第7章 邂逅 06

 
 豪華な馬車に乗った私とジークさんは、ついに王城にやって来た。
 魔法でリュシーさんに変身した私は、リュシーさんが持っていたドレスを身に着け、長い髪をアップして、ジークさんの瞳の色の宝石が入った髪飾りとネックレスを付けていた。
 化粧もバッチリした。
 美人さんは何もしなくても美人だが、化粧をすると更に美しくなるのだな、と鏡を見て思ったものだ。

「うわぁ〜……」
 馬車の中から外を覗くと、家紋が入った馬車が続々と城門の中に入っていくのが見えた。
 そろそろ馬車から降りなければならないという前に、私はずっと手の中に持っていたモノに視線を落とした。

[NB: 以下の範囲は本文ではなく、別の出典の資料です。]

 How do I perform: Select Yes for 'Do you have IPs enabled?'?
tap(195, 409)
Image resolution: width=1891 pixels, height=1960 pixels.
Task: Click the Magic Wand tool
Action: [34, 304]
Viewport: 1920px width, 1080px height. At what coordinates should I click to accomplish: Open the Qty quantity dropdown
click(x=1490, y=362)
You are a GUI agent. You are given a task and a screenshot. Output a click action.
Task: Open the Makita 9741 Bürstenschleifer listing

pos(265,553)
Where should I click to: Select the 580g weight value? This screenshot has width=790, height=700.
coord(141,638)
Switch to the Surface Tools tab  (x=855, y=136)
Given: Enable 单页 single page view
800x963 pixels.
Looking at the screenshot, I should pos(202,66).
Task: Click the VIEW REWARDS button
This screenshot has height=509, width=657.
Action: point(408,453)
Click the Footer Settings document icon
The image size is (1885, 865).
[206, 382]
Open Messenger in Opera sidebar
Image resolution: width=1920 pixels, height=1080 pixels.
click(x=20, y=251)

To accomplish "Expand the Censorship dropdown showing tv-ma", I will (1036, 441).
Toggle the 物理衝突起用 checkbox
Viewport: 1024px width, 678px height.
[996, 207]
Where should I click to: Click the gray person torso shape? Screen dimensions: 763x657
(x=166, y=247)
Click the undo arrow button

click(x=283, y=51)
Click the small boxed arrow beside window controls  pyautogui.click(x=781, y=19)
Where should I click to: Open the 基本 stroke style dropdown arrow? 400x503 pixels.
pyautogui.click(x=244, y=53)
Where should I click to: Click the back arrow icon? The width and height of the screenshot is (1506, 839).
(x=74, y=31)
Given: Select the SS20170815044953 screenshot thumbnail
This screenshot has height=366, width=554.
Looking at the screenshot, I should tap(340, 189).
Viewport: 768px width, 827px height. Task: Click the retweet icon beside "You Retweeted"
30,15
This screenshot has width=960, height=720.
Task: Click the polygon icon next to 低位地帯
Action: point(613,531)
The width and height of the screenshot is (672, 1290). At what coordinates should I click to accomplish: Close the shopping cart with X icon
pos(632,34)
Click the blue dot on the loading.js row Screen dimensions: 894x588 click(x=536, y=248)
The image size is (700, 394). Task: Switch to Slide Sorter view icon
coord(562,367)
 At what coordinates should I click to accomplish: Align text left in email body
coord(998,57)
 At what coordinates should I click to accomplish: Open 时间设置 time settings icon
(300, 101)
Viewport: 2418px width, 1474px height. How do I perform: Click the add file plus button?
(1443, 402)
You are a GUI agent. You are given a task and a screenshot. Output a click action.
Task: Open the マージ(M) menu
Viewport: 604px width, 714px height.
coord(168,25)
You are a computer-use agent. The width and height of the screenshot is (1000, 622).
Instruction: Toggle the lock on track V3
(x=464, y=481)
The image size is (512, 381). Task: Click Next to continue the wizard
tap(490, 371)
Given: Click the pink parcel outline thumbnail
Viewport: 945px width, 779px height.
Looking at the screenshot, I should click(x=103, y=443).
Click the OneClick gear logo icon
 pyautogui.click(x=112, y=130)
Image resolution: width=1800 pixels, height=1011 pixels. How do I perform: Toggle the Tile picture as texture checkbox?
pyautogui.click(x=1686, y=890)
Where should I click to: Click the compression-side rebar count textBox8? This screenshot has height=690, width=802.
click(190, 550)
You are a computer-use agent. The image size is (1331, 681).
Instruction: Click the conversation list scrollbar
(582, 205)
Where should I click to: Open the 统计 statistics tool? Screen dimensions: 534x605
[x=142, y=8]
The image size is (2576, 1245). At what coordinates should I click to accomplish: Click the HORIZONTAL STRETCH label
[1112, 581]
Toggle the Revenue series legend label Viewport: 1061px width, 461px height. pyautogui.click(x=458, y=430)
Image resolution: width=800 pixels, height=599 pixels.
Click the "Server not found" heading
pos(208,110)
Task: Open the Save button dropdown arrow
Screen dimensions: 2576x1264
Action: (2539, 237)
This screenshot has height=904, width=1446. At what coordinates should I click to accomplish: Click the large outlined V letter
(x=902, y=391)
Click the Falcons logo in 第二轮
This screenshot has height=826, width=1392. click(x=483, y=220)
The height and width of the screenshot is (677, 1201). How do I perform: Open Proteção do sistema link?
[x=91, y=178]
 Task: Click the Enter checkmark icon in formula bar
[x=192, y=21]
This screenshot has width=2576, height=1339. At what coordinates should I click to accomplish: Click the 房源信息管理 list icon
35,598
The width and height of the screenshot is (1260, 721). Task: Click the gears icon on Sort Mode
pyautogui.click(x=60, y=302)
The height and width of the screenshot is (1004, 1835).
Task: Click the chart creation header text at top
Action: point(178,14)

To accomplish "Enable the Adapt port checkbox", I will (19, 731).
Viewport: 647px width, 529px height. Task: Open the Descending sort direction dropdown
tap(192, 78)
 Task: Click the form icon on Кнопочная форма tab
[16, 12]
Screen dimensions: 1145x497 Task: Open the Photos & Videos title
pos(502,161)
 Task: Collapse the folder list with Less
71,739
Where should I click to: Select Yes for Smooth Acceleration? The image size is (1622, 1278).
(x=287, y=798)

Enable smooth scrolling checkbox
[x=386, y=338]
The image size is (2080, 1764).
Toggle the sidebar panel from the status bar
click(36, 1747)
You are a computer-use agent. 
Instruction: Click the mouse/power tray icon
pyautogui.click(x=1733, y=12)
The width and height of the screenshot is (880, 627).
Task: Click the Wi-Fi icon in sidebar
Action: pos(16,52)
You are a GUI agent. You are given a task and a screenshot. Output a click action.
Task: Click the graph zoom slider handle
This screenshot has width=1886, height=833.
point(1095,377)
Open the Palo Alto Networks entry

 それは、昨日買い物をしている時に買った黒い眼帯であった。


 眼帯を右目に当てて、髪型が崩れない様に頭の後ろで紐を結ぶ。
 顔を上げると、ジークさんと目が合った。
「どうです?」
「なんか、不思議な感じがする」
 ジークさんは右目に黒い眼帯をした私を見て、苦笑した。
 2人でクスクス笑い合いながら、眼帯が落ちてこないか確認していると――馬車の揺れが止まった。
「着いたようだ。――それじゃあ、行こうか」
「はい」
 ジークさんは外にいた人物が開けた扉から先に出ると、スッと私に右手を差し出した。


「お手をどうぞ、我が姫」


 足元にお気を付け下さい、と言うジークさん……いや、ジークに、私は顔が赤くなった。
 リュシーさんに対して述べている言葉なのだと、頭では分かってはいるのだが……こんなカッコいい少年に、自分の目を見ながらそんな事を言われたら、勘違いしてしまいそうだ。
 ふしゅぅぅーっと音が出そうなほど顔を赤くした私は、ジークの顔と差し出された手とを交互に見ながら、ゆっくりと彼の手に自分の手を重ねた。
 手を引かれ、腰にもそっと手を添えられる様にして馬車から降ろしてもらうと、ジークは私の手を自分の左腕に絡ませた。それから、ゆっくりと歩き出す。
 ギクシャクしながら歩いていると、隣から笑い声が聞こえた。
 顔を横に向けると、ジークが笑いながら私を見ていた。
「何笑ってんのさ」
「いや、なんでもない」
 ジークはクスクス笑い続ける。
 意味が分からずムッとしていると、ジークに「未来では城に来た事なかったの?」と聞かれた。
「ないよ」
「どうして? 話を聞けば、リュシーナが君の後見人に付いているんだろう? そうであれば、1度くらいは王城に上がる機会があったはずだけど」
「確かに、王城に行ってみますかと聞かれた事があったけど、断ったの」
「断った?」
「うん。私、王族とか貴族ってよく分からないんだけど……」
 ふと思い出すのは、年齢不詳の母である。
 私は驚くジークの顔を見ながらこう言った。


「うちの母さんがハマッて見ている『韓流ドラマ』って言うものの中に、韓国王朝時代の話があってね? その中で、王の寵愛を奪い合ったりする側室達や、権力を我が物にしようとする官吏達のドロドロとした話があるの。それで、王族や貴族は何時も毒殺事件や刺客に命を狙われたりしていたり、侍女や下男であれば権力抗争に巻き込まれて命を落とす話が多かったんだよね。――私が読んでるトリップものの小説にある様な、主人公が綺麗に着飾って王城に行って、カッコいい王子様や騎士なんかとダンスして恋に落ちて、はい終わり。ってな事はまず無いわけ」


 そう、母さんが良く見ている『韓ドラ』で、王宮――王城では、海千山千の魑魅魍魎が跋扈(ばっこ)する場所なのだと勉強していた私は、未来では「そんな所には行きません」と断っていた。
 勿論、零のお母さんもうちの母と共に『韓ドラ』を一緒になって見ていたので、零も「あんな面倒そうな所には行きたくない」と言って断っていた。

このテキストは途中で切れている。